EXERCISE
Word for word, restate the lines from the one holding "This screenshot has width=667, height=1100." through the end of the data below, including both endpoints and nothing more.

[Collected data entries]
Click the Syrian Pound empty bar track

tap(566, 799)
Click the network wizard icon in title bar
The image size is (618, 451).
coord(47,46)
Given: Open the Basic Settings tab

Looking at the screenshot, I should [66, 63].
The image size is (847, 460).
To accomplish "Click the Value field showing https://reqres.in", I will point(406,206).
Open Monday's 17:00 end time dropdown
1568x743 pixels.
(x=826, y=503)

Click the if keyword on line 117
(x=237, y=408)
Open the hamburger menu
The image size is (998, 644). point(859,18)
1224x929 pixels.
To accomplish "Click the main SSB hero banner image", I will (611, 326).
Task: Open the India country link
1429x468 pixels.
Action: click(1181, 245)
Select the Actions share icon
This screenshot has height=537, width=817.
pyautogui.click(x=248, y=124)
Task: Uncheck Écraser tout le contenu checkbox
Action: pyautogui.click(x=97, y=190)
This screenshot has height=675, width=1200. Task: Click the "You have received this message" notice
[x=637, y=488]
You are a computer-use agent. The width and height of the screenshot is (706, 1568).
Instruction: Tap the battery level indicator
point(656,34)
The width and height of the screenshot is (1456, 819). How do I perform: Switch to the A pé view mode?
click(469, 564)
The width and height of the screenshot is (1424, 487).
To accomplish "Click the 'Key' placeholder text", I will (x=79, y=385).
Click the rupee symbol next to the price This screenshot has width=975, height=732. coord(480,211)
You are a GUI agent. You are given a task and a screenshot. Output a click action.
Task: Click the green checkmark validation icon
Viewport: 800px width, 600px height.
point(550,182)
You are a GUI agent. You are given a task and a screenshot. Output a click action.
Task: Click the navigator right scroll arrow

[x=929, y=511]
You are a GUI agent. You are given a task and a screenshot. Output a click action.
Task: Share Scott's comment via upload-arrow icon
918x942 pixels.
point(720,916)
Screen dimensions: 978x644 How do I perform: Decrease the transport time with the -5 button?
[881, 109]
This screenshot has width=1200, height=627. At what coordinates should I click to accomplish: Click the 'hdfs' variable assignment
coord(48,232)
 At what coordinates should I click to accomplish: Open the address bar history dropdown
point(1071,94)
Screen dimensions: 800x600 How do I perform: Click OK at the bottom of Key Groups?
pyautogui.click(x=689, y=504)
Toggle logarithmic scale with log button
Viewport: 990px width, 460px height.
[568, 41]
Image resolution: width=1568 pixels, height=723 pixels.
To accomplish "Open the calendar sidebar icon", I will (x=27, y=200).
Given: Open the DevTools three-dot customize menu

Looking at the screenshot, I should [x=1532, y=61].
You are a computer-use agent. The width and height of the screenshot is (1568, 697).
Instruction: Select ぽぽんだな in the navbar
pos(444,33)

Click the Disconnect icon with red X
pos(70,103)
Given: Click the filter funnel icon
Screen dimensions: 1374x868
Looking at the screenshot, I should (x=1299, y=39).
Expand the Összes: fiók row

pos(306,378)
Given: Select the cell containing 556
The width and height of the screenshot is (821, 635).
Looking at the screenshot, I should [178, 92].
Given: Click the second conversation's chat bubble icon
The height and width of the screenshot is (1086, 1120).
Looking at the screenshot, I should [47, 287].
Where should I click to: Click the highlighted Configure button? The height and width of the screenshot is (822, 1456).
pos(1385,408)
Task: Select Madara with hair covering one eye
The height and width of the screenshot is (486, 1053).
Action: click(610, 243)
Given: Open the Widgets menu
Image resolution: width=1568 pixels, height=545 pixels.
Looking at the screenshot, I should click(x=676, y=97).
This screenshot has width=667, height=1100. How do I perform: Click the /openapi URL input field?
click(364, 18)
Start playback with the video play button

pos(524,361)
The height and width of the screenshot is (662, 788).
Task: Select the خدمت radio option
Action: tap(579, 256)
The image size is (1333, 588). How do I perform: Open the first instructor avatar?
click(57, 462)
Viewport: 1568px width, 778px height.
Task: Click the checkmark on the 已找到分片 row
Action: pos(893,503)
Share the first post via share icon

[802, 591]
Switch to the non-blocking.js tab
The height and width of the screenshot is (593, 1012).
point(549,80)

EXPECTED ANSWER
This screenshot has width=667, height=1100. How do I perform: Click the /openapi URL input field?
click(364, 18)
Start playback with the video play button

pos(524,361)
The height and width of the screenshot is (662, 788).
Task: Select the خدمت radio option
Action: tap(579, 256)
The image size is (1333, 588). How do I perform: Open the first instructor avatar?
click(57, 462)
Viewport: 1568px width, 778px height.
Task: Click the checkmark on the 已找到分片 row
Action: pos(893,503)
Share the first post via share icon

[802, 591]
Switch to the non-blocking.js tab
The height and width of the screenshot is (593, 1012).
point(549,80)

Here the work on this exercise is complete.